Transcribe the records in full, keeping every word exactly as given.

### SUPPLIED MATERIAL

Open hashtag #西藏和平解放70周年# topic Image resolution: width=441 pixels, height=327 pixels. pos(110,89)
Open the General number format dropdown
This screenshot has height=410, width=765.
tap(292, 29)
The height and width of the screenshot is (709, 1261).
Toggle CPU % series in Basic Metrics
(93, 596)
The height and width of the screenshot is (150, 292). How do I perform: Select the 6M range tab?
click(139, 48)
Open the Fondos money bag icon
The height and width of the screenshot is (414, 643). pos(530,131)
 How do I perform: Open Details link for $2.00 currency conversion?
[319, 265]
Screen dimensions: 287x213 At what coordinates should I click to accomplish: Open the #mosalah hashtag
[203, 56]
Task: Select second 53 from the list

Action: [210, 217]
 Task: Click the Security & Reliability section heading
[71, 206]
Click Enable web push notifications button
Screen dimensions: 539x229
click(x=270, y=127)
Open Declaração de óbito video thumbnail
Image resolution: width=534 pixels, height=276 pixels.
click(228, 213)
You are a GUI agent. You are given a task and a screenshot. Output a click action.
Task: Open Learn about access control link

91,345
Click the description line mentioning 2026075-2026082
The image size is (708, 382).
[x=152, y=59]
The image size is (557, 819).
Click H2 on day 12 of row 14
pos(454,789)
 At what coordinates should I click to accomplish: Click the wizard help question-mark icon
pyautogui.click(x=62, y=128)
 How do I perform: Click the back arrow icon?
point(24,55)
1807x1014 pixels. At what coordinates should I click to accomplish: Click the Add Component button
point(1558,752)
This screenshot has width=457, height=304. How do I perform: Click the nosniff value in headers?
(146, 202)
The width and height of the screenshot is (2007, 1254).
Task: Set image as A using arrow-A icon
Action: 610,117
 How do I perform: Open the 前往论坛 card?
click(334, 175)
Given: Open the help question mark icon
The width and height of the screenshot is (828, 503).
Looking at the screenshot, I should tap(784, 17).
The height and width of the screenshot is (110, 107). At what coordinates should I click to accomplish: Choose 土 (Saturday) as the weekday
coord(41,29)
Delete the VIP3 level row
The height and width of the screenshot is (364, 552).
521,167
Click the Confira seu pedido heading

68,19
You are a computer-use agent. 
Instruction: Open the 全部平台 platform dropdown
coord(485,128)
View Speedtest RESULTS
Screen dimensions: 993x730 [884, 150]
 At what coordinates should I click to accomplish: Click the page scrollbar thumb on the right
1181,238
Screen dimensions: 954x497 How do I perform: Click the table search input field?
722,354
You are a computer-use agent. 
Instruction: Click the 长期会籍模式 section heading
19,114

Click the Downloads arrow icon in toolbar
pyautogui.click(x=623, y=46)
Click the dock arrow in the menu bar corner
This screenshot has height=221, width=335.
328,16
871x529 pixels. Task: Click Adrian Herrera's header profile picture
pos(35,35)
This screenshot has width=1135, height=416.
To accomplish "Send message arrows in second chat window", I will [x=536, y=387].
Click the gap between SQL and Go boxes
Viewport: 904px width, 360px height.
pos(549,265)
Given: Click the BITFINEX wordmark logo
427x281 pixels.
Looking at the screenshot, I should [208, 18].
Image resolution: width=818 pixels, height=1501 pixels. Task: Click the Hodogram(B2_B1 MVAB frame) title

######

TASK RESPONSE =
Open hashtag #西藏和平解放70周年# topic Image resolution: width=441 pixels, height=327 pixels. pos(110,89)
Open the General number format dropdown
This screenshot has height=410, width=765.
tap(292, 29)
The height and width of the screenshot is (709, 1261).
Toggle CPU % series in Basic Metrics
(93, 596)
The height and width of the screenshot is (150, 292). How do I perform: Select the 6M range tab?
click(139, 48)
Open the Fondos money bag icon
The height and width of the screenshot is (414, 643). pos(530,131)
 How do I perform: Open Details link for $2.00 currency conversion?
[319, 265]
Screen dimensions: 287x213 At what coordinates should I click to accomplish: Open the #mosalah hashtag
[203, 56]
Task: Select second 53 from the list

Action: [210, 217]
 Task: Click the Security & Reliability section heading
[71, 206]
Click Enable web push notifications button
Screen dimensions: 539x229
click(x=270, y=127)
Open Declaração de óbito video thumbnail
Image resolution: width=534 pixels, height=276 pixels.
click(228, 213)
You are a GUI agent. You are given a task and a screenshot. Output a click action.
Task: Open Learn about access control link

91,345
Click the description line mentioning 2026075-2026082
The image size is (708, 382).
[x=152, y=59]
The image size is (557, 819).
Click H2 on day 12 of row 14
pos(454,789)
 At what coordinates should I click to accomplish: Click the wizard help question-mark icon
pyautogui.click(x=62, y=128)
 How do I perform: Click the back arrow icon?
point(24,55)
1807x1014 pixels. At what coordinates should I click to accomplish: Click the Add Component button
point(1558,752)
This screenshot has width=457, height=304. How do I perform: Click the nosniff value in headers?
(146, 202)
The width and height of the screenshot is (2007, 1254).
Task: Set image as A using arrow-A icon
Action: 610,117
 How do I perform: Open the 前往论坛 card?
click(334, 175)
Given: Open the help question mark icon
The width and height of the screenshot is (828, 503).
Looking at the screenshot, I should tap(784, 17).
The height and width of the screenshot is (110, 107). At what coordinates should I click to accomplish: Choose 土 (Saturday) as the weekday
coord(41,29)
Delete the VIP3 level row
The height and width of the screenshot is (364, 552).
521,167
Click the Confira seu pedido heading

68,19
You are a computer-use agent. 
Instruction: Open the 全部平台 platform dropdown
coord(485,128)
View Speedtest RESULTS
Screen dimensions: 993x730 [884, 150]
 At what coordinates should I click to accomplish: Click the page scrollbar thumb on the right
1181,238
Screen dimensions: 954x497 How do I perform: Click the table search input field?
722,354
You are a computer-use agent. 
Instruction: Click the 长期会籍模式 section heading
19,114

Click the Downloads arrow icon in toolbar
pyautogui.click(x=623, y=46)
Click the dock arrow in the menu bar corner
This screenshot has height=221, width=335.
328,16
871x529 pixels. Task: Click Adrian Herrera's header profile picture
pos(35,35)
This screenshot has width=1135, height=416.
To accomplish "Send message arrows in second chat window", I will [x=536, y=387].
Click the gap between SQL and Go boxes
Viewport: 904px width, 360px height.
pos(549,265)
Given: Click the BITFINEX wordmark logo
427x281 pixels.
Looking at the screenshot, I should [208, 18].
Image resolution: width=818 pixels, height=1501 pixels. Task: Click the Hodogram(B2_B1 MVAB frame) title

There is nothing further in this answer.